Intel® C++ Compiler XE 13.1 User and Reference Guides
This topic only applies to Intel® Many Integrated Core Architecture (Intel® MIC Architecture).
By default, the offload pragma causes the CPU thread that encounters the pragma to wait for completion of the offload before continuing to the next statement. You can execute an asynchronous offload computation, which enables the CPU to initiate the offload and immediately continue to the next statement.
To specify an asynchronous offloaded computation, specify a signal clause in the offload pragma to initiate the computation, and subsequently use the offload_wait pragma to wait for completion of the offloaded computation.
The signal and wait clauses and the offload_wait construct refer to a specific target device, so you must specify target-number in the target() clause.

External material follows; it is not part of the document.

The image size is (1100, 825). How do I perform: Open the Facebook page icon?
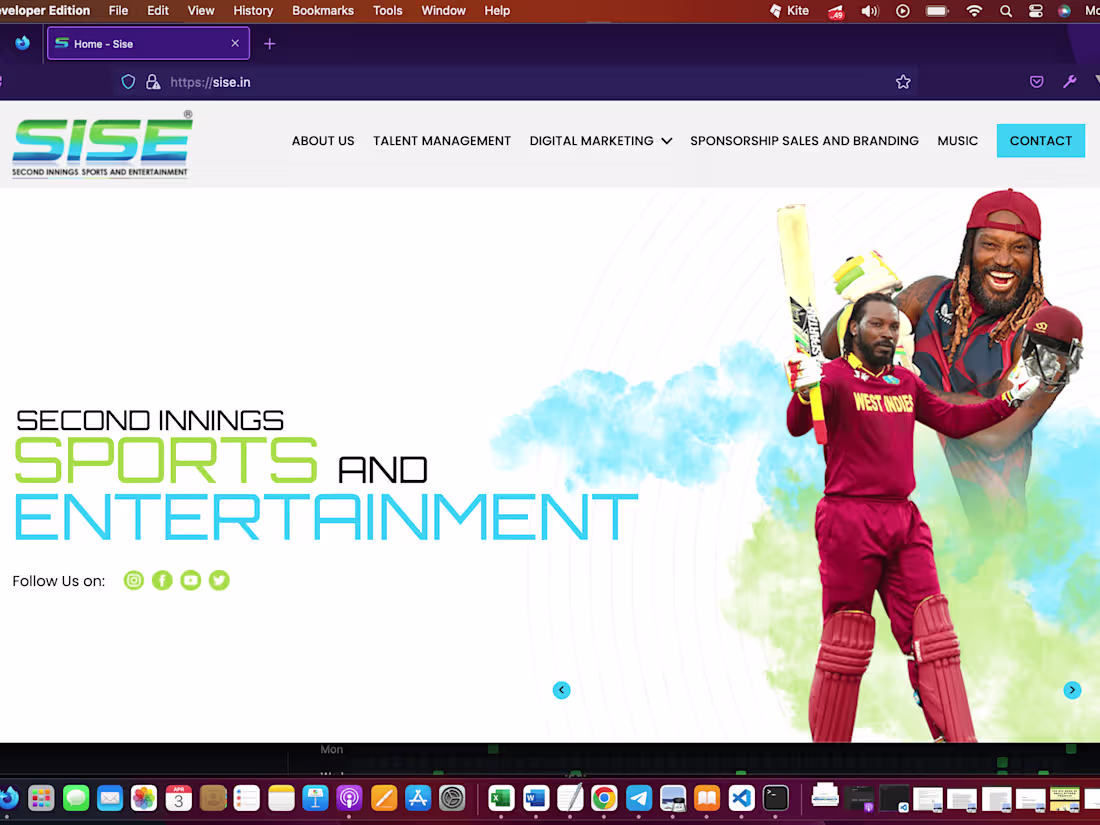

Querying a signal before the signal has been initiated results in undefined behavior, and a runtime abort of the application. For example, consider a query of a signal (SIG1) on target device 0, where the signal was actually initiated for target device 1. The signal was initiated for target device 1, so there is no signal (SIG1) associated with target device 0, and therefore the application aborts.
The following example enables the CPU to issue offloaded computations and continue concurrent activity without using any additional CPU threads:
char signal_var;
do {
#pragma offload target (mic:0) signal(&signal_var)
{
long_running_mic_compute();
}
concurrent_cpu_activity();
#pragma offload_wait target (mic:0) (&signal_var)
} while (1);